### The problem
Could you copy out all of the entries exactly?

[Stored records]
Start of Block
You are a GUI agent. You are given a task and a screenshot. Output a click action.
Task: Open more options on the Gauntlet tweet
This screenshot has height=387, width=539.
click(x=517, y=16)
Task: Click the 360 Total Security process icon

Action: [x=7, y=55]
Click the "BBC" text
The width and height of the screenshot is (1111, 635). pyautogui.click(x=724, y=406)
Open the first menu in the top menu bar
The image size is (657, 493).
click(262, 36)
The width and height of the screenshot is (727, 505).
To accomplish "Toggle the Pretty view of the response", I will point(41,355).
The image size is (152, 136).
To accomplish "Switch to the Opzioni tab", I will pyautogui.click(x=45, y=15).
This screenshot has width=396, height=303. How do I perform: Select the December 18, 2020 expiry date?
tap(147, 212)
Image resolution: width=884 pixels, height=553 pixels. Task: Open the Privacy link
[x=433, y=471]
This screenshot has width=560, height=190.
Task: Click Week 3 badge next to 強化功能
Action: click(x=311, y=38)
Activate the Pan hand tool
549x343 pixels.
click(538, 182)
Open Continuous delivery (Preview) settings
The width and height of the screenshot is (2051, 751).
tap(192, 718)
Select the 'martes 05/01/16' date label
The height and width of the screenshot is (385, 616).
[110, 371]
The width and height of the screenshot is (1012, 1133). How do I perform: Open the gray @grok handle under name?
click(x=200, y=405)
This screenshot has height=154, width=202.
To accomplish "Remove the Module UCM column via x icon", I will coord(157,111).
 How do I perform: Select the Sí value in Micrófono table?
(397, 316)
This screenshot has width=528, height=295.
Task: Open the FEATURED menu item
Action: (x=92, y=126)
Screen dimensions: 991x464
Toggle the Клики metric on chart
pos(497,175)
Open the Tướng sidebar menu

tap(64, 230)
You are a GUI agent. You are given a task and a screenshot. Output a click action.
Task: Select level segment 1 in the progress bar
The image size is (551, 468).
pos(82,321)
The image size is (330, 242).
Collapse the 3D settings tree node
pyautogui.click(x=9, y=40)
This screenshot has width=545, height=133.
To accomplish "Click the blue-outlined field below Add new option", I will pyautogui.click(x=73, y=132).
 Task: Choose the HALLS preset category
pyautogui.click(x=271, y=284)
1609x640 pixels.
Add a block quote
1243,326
End of Block
### Solution for this problem
You are a GUI agent. You are given a task and a screenshot. Output a click action.
Task: Open more options on the Gauntlet tweet
This screenshot has height=387, width=539.
click(x=517, y=16)
Task: Click the 360 Total Security process icon

Action: [x=7, y=55]
Click the "BBC" text
The width and height of the screenshot is (1111, 635). pyautogui.click(x=724, y=406)
Open the first menu in the top menu bar
The image size is (657, 493).
click(262, 36)
The width and height of the screenshot is (727, 505).
To accomplish "Toggle the Pretty view of the response", I will point(41,355).
The image size is (152, 136).
To accomplish "Switch to the Opzioni tab", I will pyautogui.click(x=45, y=15).
This screenshot has width=396, height=303. How do I perform: Select the December 18, 2020 expiry date?
tap(147, 212)
Image resolution: width=884 pixels, height=553 pixels. Task: Open the Privacy link
[x=433, y=471]
This screenshot has width=560, height=190.
Task: Click Week 3 badge next to 強化功能
Action: click(x=311, y=38)
Activate the Pan hand tool
549x343 pixels.
click(538, 182)
Open Continuous delivery (Preview) settings
The width and height of the screenshot is (2051, 751).
tap(192, 718)
Select the 'martes 05/01/16' date label
The height and width of the screenshot is (385, 616).
[110, 371]
The width and height of the screenshot is (1012, 1133). How do I perform: Open the gray @grok handle under name?
click(x=200, y=405)
This screenshot has height=154, width=202.
To accomplish "Remove the Module UCM column via x icon", I will coord(157,111).
 How do I perform: Select the Sí value in Micrófono table?
(397, 316)
This screenshot has width=528, height=295.
Task: Open the FEATURED menu item
Action: (x=92, y=126)
Screen dimensions: 991x464
Toggle the Клики metric on chart
pos(497,175)
Open the Tướng sidebar menu

tap(64, 230)
You are a GUI agent. You are given a task and a screenshot. Output a click action.
Task: Select level segment 1 in the progress bar
The image size is (551, 468).
pos(82,321)
The image size is (330, 242).
Collapse the 3D settings tree node
pyautogui.click(x=9, y=40)
This screenshot has width=545, height=133.
To accomplish "Click the blue-outlined field below Add new option", I will pyautogui.click(x=73, y=132).
 Task: Choose the HALLS preset category
pyautogui.click(x=271, y=284)
1609x640 pixels.
Add a block quote
1243,326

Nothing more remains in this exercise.